Implemented loaders

For some commonly used datasets, we provide the function to directly load the dataset. The loaders might be limited by IO, but if you have enough memory, you can simply cache the dataset with dataset.cache() or convert them to tfrecords.

The RuNNer format

RuNNer data (used by the RuNNer code: http://www.uni-goettingen.de/en/560580.html) has the format:

begin
lattice float float float
lattice float float float
lattice float float float
atom floatcoordx floatcoordy floatcoordz int_atom_symbol floatq 0  floatforcex floatforcey floatforcez
atom 1           2           3           4               5      6  7           8           9
energy float
charge float
comment arbitrary string
end

The order of the lines within the begin/end block are arbitrary. Coordinates, charges, energies and forces are all in atomic units.

pinn.io.load_runner(flist, **kwargs)

Loads runner formatted trajectory

Parameters:
  • flist (str) – one or a list of runner formatted trajectory(s)
  • **kwargs – split options, see pinn.io.base.split_list

The CP2K format

Loads output from CP2K. This loader expects coordinates, forces, energy and cell outputs in respective output files.

pinn.io.load_cp2k(coord_file, force_file, ener_file, cell_file, **kwargs)

Loads CP2K formatted trajectories

CP2K outputs the coord, force, energy and cell in separate files. It is assumed that different files come in consistent units (no unit conversion is done in the loader).

Parameters:
  • coord_file – one or a list of CP2K .xyz files for coordinates
  • force_file – one or a list of CP2K .xyz files for forces
  • ener_file – one or a list of CP2K .ener files
  • cell_file – one or a list of CP2K .cell files
  • **kwargs – split options, see pinn.io.base.split_list

QM9 dataset

The QM9 dataset includes many computed properties for 134K stable organic molecules. See ref. [ramakrishnan_dral_dral_rupp_anatole_von_lilienfeld_2017] for more details.

The default behavior here is to label the internal energy “U0” as “e_data”. This behavior can be tweaked with the label_map parameter.

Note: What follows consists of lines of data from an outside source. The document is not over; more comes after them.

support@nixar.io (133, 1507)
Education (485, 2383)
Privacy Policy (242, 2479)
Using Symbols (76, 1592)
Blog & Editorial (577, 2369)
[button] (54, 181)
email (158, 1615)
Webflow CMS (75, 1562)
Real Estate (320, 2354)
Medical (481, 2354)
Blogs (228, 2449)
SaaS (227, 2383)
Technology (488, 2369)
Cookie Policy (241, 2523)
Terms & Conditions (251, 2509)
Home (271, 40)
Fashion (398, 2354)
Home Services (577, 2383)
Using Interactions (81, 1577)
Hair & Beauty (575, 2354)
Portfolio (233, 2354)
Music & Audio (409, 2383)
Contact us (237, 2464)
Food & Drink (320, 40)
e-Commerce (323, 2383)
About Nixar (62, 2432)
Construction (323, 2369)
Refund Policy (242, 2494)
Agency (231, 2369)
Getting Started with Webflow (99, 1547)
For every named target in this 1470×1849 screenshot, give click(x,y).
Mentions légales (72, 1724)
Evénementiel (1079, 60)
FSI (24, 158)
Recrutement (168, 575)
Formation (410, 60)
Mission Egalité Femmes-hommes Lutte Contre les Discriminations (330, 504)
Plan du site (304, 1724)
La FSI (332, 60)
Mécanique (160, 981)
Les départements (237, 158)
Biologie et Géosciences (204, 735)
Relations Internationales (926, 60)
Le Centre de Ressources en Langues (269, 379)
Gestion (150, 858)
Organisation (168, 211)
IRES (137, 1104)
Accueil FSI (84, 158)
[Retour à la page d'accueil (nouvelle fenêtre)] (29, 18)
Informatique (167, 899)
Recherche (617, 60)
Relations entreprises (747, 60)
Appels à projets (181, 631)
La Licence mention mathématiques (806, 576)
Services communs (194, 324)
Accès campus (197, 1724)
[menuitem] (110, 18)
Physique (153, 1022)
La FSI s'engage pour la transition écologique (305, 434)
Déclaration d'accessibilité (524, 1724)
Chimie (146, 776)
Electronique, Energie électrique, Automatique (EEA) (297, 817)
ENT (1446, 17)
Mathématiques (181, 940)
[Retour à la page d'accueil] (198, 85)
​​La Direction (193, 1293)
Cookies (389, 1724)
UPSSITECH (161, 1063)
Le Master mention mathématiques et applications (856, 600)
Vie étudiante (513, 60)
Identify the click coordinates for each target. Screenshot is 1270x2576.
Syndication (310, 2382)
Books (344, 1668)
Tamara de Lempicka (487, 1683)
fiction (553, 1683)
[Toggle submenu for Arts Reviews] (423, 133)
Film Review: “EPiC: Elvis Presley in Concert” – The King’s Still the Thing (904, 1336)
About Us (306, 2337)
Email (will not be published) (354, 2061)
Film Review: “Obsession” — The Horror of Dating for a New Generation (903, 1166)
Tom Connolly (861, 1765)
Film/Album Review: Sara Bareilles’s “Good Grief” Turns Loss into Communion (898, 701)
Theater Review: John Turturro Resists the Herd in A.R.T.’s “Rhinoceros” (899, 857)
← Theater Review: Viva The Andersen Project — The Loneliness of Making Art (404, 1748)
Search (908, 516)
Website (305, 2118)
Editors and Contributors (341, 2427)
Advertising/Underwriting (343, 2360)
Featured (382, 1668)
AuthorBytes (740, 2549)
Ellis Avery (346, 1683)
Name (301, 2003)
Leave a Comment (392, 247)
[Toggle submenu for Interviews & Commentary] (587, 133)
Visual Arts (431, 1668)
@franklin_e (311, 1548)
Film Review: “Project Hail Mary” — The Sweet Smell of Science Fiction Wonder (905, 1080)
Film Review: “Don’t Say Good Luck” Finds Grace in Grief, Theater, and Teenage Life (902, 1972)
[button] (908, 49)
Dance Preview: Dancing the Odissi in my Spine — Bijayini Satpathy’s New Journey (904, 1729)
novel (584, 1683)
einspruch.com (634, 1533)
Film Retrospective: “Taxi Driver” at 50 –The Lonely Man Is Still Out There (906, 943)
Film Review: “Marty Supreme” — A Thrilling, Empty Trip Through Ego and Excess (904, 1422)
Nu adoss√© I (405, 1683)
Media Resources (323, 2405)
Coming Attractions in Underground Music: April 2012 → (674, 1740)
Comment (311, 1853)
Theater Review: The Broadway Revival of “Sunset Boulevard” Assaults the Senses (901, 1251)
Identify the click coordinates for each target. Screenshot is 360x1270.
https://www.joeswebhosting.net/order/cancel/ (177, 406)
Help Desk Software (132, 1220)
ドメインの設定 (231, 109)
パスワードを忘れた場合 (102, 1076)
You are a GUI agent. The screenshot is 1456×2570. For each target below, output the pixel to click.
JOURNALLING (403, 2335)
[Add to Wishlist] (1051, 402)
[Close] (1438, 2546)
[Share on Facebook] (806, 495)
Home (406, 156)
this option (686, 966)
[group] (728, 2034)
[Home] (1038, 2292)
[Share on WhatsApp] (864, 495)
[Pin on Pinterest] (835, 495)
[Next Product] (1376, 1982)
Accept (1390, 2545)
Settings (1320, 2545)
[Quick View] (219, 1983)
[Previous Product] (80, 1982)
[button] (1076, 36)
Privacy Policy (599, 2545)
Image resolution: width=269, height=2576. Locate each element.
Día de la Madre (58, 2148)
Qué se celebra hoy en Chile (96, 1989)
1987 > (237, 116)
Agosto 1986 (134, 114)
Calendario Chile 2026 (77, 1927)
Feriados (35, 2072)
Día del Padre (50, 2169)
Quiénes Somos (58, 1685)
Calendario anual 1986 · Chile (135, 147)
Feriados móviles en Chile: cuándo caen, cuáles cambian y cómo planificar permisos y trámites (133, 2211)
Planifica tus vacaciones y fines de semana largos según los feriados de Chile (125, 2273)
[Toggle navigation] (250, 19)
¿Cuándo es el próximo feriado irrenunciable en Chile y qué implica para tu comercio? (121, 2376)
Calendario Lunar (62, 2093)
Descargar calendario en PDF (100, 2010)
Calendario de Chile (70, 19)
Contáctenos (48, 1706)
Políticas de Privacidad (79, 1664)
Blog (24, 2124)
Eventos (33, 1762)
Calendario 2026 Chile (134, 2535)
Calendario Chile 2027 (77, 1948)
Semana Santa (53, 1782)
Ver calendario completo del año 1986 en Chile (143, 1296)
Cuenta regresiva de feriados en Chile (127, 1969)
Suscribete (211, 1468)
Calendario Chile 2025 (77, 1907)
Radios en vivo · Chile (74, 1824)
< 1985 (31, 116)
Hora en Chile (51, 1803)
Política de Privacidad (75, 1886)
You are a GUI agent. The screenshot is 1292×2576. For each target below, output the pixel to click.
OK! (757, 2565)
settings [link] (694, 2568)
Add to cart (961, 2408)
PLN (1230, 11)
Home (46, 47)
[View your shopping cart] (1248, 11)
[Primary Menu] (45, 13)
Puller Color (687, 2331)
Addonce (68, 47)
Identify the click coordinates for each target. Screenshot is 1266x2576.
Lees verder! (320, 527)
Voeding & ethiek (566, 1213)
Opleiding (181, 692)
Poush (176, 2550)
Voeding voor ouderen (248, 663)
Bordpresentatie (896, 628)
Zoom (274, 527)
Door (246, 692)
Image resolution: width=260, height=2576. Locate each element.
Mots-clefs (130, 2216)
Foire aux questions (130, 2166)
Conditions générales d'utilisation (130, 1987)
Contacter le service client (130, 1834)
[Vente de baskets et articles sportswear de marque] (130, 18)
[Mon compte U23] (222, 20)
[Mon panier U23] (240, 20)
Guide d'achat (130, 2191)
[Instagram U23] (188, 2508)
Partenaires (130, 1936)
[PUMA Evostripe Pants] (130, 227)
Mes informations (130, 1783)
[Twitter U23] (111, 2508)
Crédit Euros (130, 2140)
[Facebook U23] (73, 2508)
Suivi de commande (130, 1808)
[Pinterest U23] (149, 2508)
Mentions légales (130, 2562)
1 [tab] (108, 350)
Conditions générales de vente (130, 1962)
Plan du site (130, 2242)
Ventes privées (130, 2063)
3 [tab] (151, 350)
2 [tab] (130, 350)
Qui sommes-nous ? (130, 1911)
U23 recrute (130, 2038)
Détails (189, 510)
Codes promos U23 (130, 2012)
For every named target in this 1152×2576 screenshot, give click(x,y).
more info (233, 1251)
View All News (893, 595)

pinn.io.load_qm9(flist, label_map={'e_data': 'U0'}, **kwargs)

Loads the QM9 dataset

QM9 provides a variety of labels, but typically we are only training on one target, e.g. U0. A label_map option is offered to choose the output dataset structure, by default, it only takes “U0” and maps that to “e_data”, i.e. label_map={‘e_data’: ‘U0’}.

Other available labels are:

['tag', 'index', 'A', 'B', 'C', 'mu', 'alpha', 'homo', 'lumo',
 'gap', 'r2', 'zpve', 'U0', 'U', 'H', 'G', 'Cv']

Desciptions of those tags can be found in QM9’s description file.

Parameters:
  • flist (list) – list of QM9-formatted data files.
  • label_map (dict) – dictiionary
  • **kwargs – split options, see pinn.io.base.split_list

ANI-1 dataset

The ANI-1 dataset consists of 20M off-equilibrium DFT energies for organic molecules. See ref. [smith_isayev_roitberg_2017] for more details.

pinn.io.load_ani(filelist, cycle_length=4, **kwargs)

Loads the ANI-1 dataset

Parameters:
  • filelist (list) – filenames of ANI-1 h5 files.
  • cycle_length (int) – number of parallel threads to read h5 file
  • **kwargs – split options, see pinn.io.base.split_list

Numpy dataset

Another easy way to generate your own dataset is to store the data as a dictionary of numpy arrays. See how it’s done in the toy problem.